Step two involves some more sophisticated estate planning…

…a task that takes on an entirely new dimension when you have heirs spanning one or two generations.

Start with the idea that there are two kinds of retirement accounts:

  1. Those that are funded by tax-deductible dollars (regular 401-k and regular IRA accounts)
  2. Those that are funded by after tax dollars (Roth 401k and Roth IRAs)

The rule on the regular accounts is that the tax will be paid upon distribution.  What you control is whether the distribution will be a lump sum, or taken as required minimum distributions based on the actuarial tables furnished by the IRS.

The advantages in drawing down just the minimum required is that your tax obligation is broken down into bite-size chunks each year…and more importantly, the corpus of your account can and should continue to be invested.

Think of it as a bucket that has a hole in the bottom (withdrawals), but that continues to steadily fill up from the spigot of compounded earnings.

When your heir(s) inherit, they will then draw down based on their life expectancy.

For example, your spouse can simply rollover your unused portion into their own IRA, and draw the minimum required for their life expectancy.

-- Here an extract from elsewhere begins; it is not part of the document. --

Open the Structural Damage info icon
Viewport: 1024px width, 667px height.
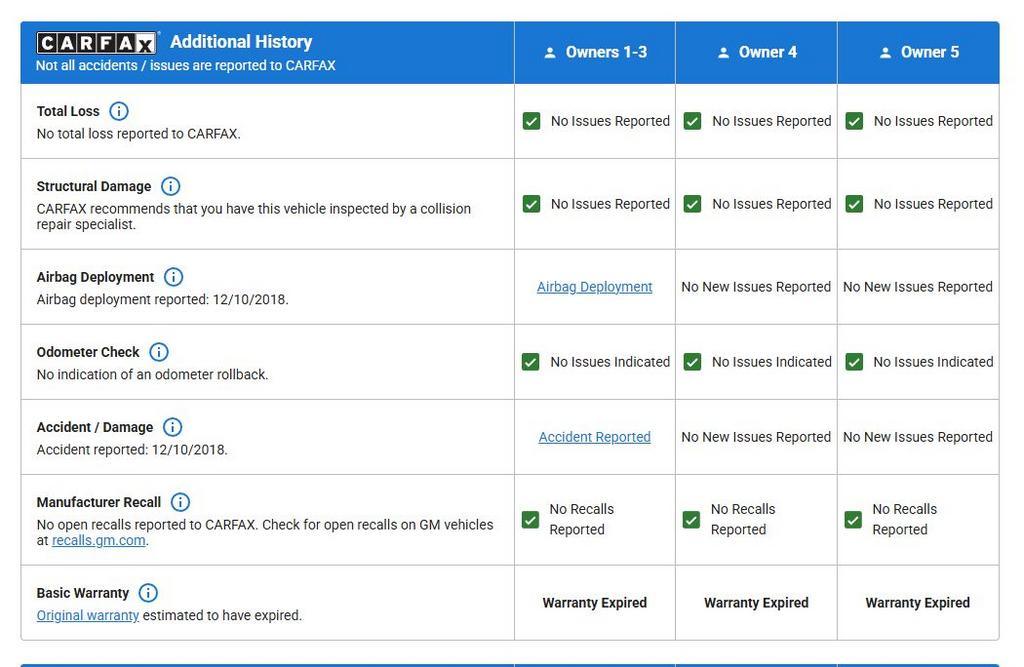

The opportunity to plan for dynastic wealth emerges when you designate someone a generation or two younger…your children or grandchildren…as the beneficiary.  Simply because they have a much longer anticipated life span, and will therefore be taking smaller distributions.

This is not absent all possible peril.  If a sixteen year old grandson is designated as beneficiary, he could blow it all on fast cars and women.

Or he could spend it all foolishly.

Better to set up a trust as beneficiary, so that an adult can dole out the funds in a more responsible manner.

The possibilities are magnified dramatically when we deal with Roth accounts.

They will still require lifetime amortization (for the heirs, not for the initial account holders), but there will be no taxation.

Think this through.  I set up Roth IRAs for both of my kids when they were earning money from summer jobs as teenagers.  They could continue to fund these accounts for another sixty years—maybe longer, with no required distribution.

And then they could name their future grandchildren as beneficiaries, under trust supervision by the middle generation…to run an additional 75 years, with regular draws that are never, ever taxable.

A way to fund expensive education and other life essential goals, to benefit both your children and grandchildren.

An elegant but simple plan, that requires some foresight and much patience.

Resulting in what the lawyers like to call control from the grave.